Tuesday, March 17, 2009

cinema obscura: Jack Smight's "The Traveling Executioner" (1970)

Stacy Keach had his best screen role in Jack Smight's "The Traveling Executioner"
"The Traveling Execution," inarugably director Jack Smight's best film containing, again inarguably, Stacy Keach's best screen performance, is a quirky little black comedy that MGM threw away in 1970, failing to see the film's depth, aching humanity and originality.

The title tells all. Keach, strutting around and flaunting sexual intimidation, plays Jonas Candide who, in 1918, traveled around with his own portable electric chair, going from prison to prison with his young assistant/mortician, Jimmy (Bud Cort), charging $100 per execution. Two of Jonas' potential victims are siblings Willy and Gundred Herzallerliebst (Stefan Gierasch and Marianne Hill). While he successfully executes Willy, he falls for Gundred, hoping to fake her execution.

Nothing goes according to plan and the film's finale, under Smight's careful direction, is both pitch black and unusually touching.

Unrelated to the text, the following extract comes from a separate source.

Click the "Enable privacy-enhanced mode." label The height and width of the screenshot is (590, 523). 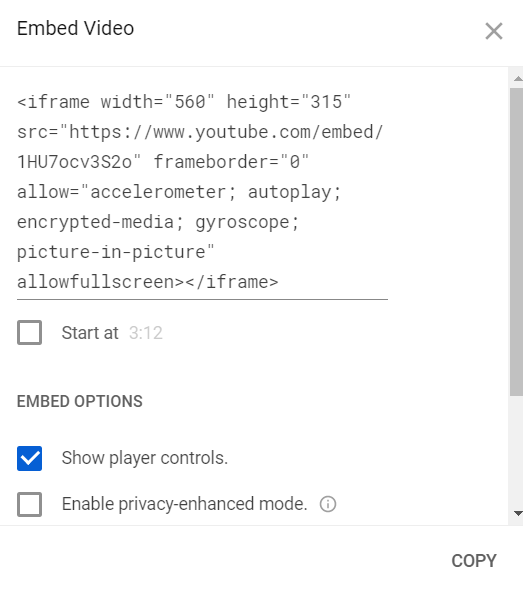(184, 504)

Keach had a flourishing screen career at this point, having appeared in "The Heart is a Lonely Hunter," "Fat City," "The Life and Tims of Judge Roy Bean," "The Dion Brothers" and, with Cort, in Altman's "Brewster McCloud" (also released in 1970).

Smight also had a good year in '70, having also directed the underrated screen version of John Updike's "Rabbit Run," featuring memorable performances by James Caan and the late Carrie Snodgress. He is also remembered for "Harper" (1966) and "No Way to Treat a Lady" (1968).

Jack Smight died in 2003.

1 comment:

Tim Sheridan said...

I love this film. I remember seeing it in 1970 and being really touched by it, as well as amused. I haven't seen it since. It's like it disappeared and never existed. Thanks for reminding me of it.